Tarefas do exercício »
1. Responda com base no texto de estudo:
(a) O que deu a linguagem necessária para aprender o idioma da solitude?
(b) De quem se sente saudade durante a Pandemia?
(c) Segundo o último parágrafo, onde está o mal?
2. Diga se cada afirmação concorda com o texto de estudo, citando as palavras que decidem:
(a) Estar só durante a Pandemia mudou muito a vida de quem escreve.
(b) O ego é considerado de todo ruim.
(c) A meditação é chamada de fiel companheira.
3. Traduza para o inglês esta frase do texto de estudo: "É o ego que sustenta a diplomacia entre nossas essências e as relações com o lado de fora."

Texto de estudo »
++++++++++

Do mesmo modo, aprendi o idioma da solitude. Foi a meditação, minha fiel companheira, que me deu a linguagem necessária para me dizer: está tudo bem! Você não apenas pode viver sem ninguém, como deve lutar por sua inteireza – inclusive, para nunca mais ser refém afetivo, para nunca mais confundir sua noção ampla de entrega com quirera alguma!
Estar só, em plena Pandemia, não muda minha vida, em quase nada. Ficar em casa? Só eu sei quanto tempo passei em casa, meditando ou em desespero, não importa. Por mais saudades que sinta de minhas filhas, mãe, amigos… Quem segura minha barra, aqui dentro, sou eu. Quem não deixa eu me desesperar sou eu. Quem aprendeu a encontrar alimento pelas ruas, na mata fui eu. Quem me dá alimento sou eu! Quem sabe onde dói – sou eu…
E não tem papo ego. Porque ego não é de todo ruim, nem de todo bom. É a regulagem que você faz. Se você se deixar levar pelas regulagens de ego fora de você, pode esperar por chantagem e dor. É o ego que nos salva quando estamos à míngua da humanidade alheia. É o ego que sustenta a diplomacia entre nossas essências e as relações com o lado de fora. Largue mão de falar mal do ego alheio porque o mal, como na cachaça, não está no ego, mas no uso que fazemos dele.

++++++++++

Dados fornecidos »
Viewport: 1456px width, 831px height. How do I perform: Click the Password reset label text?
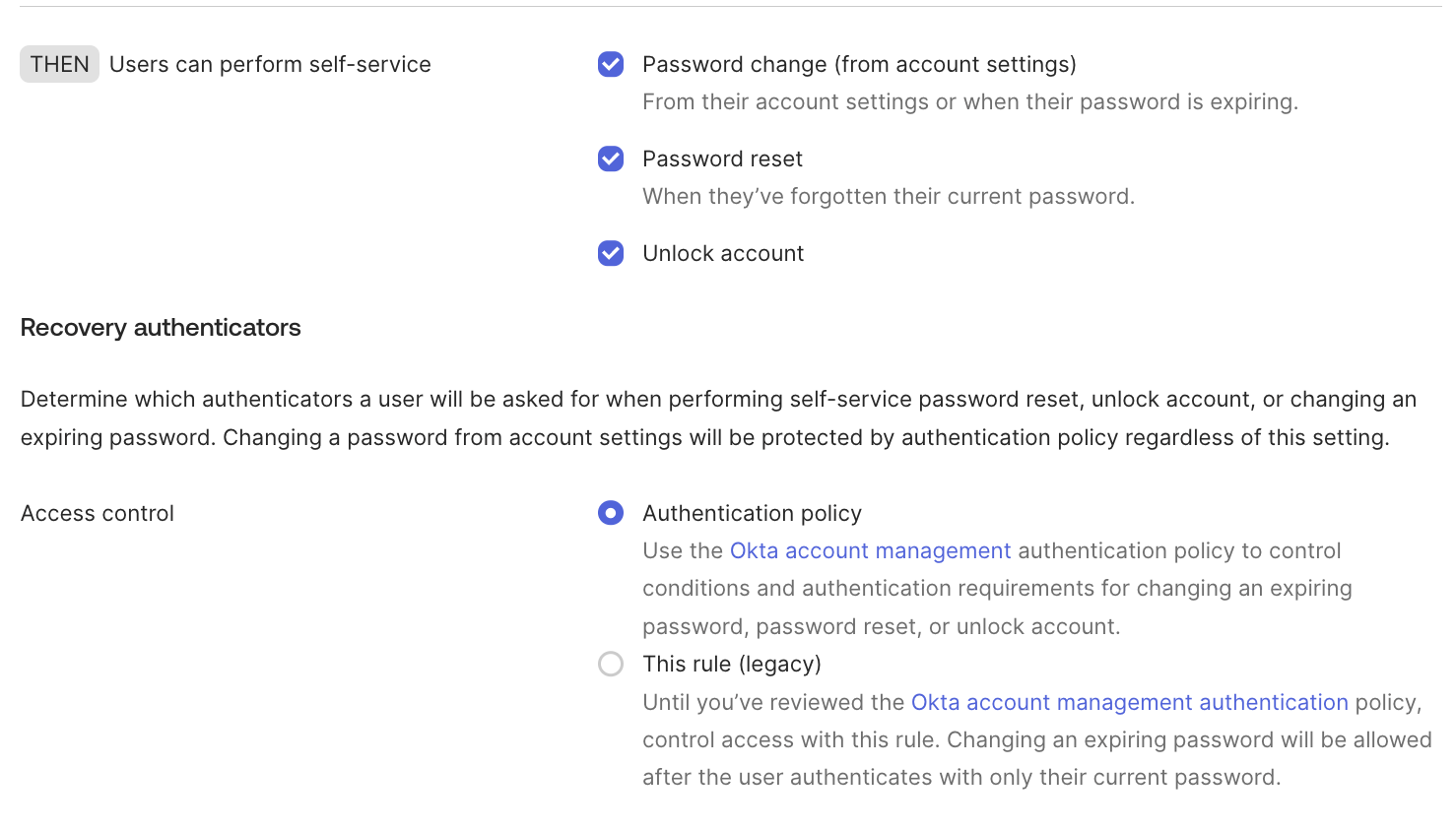(x=722, y=159)
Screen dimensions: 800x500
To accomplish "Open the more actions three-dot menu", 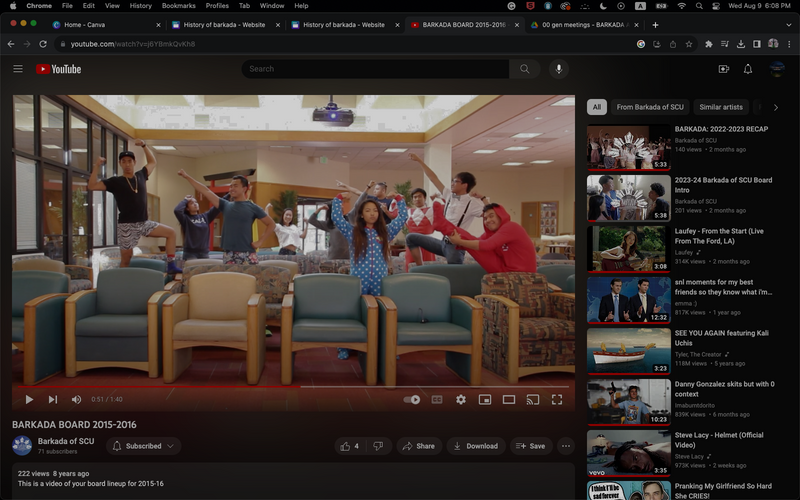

++++++++++

Respostas às tarefas »
1.
(a) A meditação.
(b) Das filhas, da mãe e dos amigos.
(c) Não está no ego, mas no uso que fazemos dele.

2.
(a) Não: "Estar só, em plena Pandemia, não muda minha vida, em quase nada."
(b) Não: "ego não é de todo ruim, nem de todo bom."
(c) Sim: "a meditação, minha fiel companheira".

3. It is the ego that sustains the diplomacy between our essences and our relations with the outside world.